Later inventions included the popular Bose Wave radio and the Bose noise-canceling headphones, which were so effective they were adopted by the military and commercial pilots.
A Bose software program enabled acoustic engineers to simulate the sound from any seat in a large hall, even before the site was built. The system was used to create sound systems for such diverse spaces as Staples Center in Los Angeles, the Sistine Chapel and the Masjid al-Haram, the grand mosque in Mecca.
In 1982, some of the world’s top automakers, including Mercedes and Porsche, began to install Bose audio systems in their vehicles, and the brand remains a favorite in that market segment.
Dr. Bose’s devotion to research was matched by his passion for teaching. Having earned his bachelor’s, master’s and doctorate degrees in electrical engineering at the Massachusetts Institute of Technology in the 1950s, Dr. Bose returned from a Fulbright scholarship at the National Physical Laboratory in New Delhi and joined the M.I.T. faculty in 1956.

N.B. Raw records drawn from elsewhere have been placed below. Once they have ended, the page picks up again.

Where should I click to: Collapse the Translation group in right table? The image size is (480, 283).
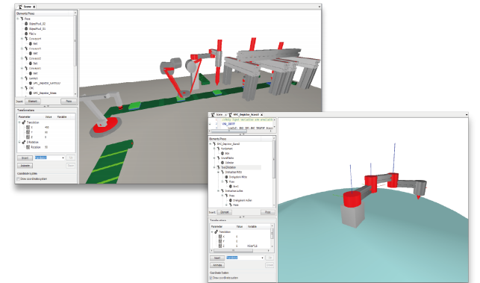point(212,232)
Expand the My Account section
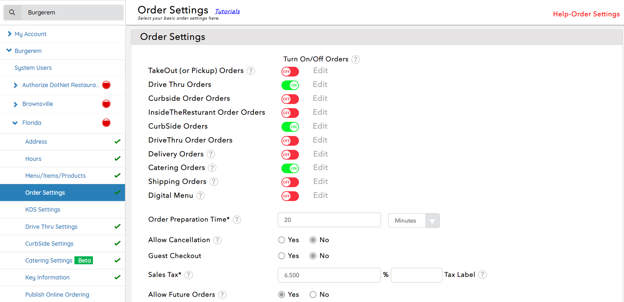Viewport: 624px width, 302px height. (x=30, y=34)
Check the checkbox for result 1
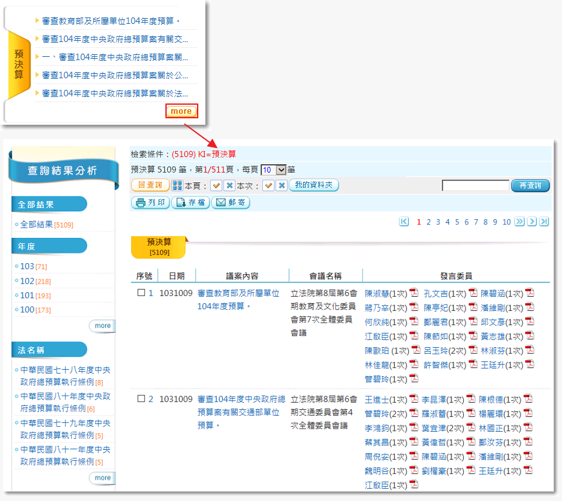The height and width of the screenshot is (501, 562). (141, 293)
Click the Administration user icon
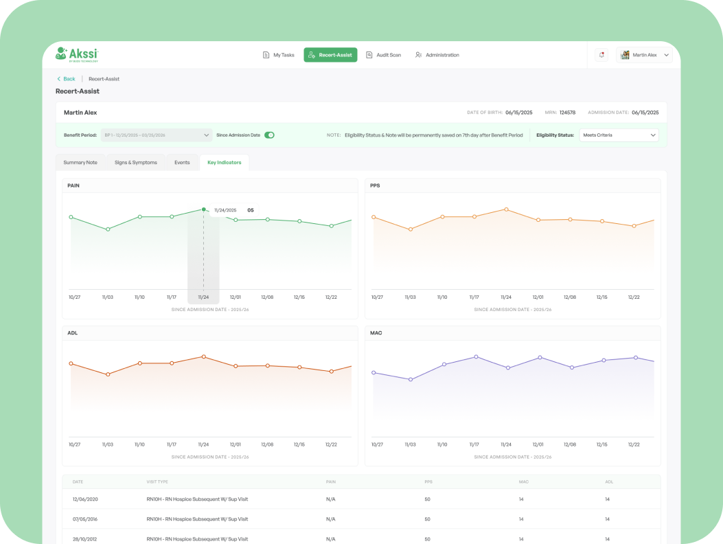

He taught there for more than 45 years, and in 2011, donated a majority of his company’s shares to the school. The gift provides M.I.T. with annual cash dividends. M.I.T. cannot sell the shares and does not participate in the company’s management.
Dr. Bose made a lasting impression in the classroom as well as in his company. His popular course on acoustics was as much about life as about electronics, said Alan V. Oppenheim, an M.I.T. engineering professor and a longtime colleague.
“He talked not only about acoustics but about philosophy, personal behavior, what is important in life. He was somebody with extraordinary standards,” Professor Oppenheim said.
Dr. William R. Brody, head of the Salk Institute in the La Jolla neighborhood of San Diego, was a student in Dr. Bose’s class in 1962. He told Popular Science: “His class gave me the courage to tackle high-risk problems and equipped me with the problem-solving skills I needed to be successful in several careers. Amar Bose taught me how to think.”
Amar Gopal Bose was born on Nov. 2, 1929, in Philadelphia. His father, Noni Gopal Bose, was a Bengali freedom fighter who was studying physics at Calcutta University when he was arrested and imprisoned for his opposition to British rule in India. He escaped and fled to the United States in 1920, where he married an American schoolteacher.
At age 13, Dr. Bose began repairing radio sets for pocket money for repair shops in Philadelphia. During World War II, when his father’s import business struggled, Dr. Bose’s electronics repairs helped support the family. After graduating from high school, Dr. Bose was admitted to M.I.T. in 1947, where he studied under the mathematician Norbert Wiener, along with Dr. Lee.
An avid badminton player and swimmer, Dr. Bose spent several weeks each year at his vacation home in Hawaii.
Dr. Bose and his ex-wife, Prema, had two children, Vanu, now the head of his own company, Vanu Inc. in Cambridge, Mass., and Maya Bose, who survive him, as does his second wife, Ursula, and one grandchild.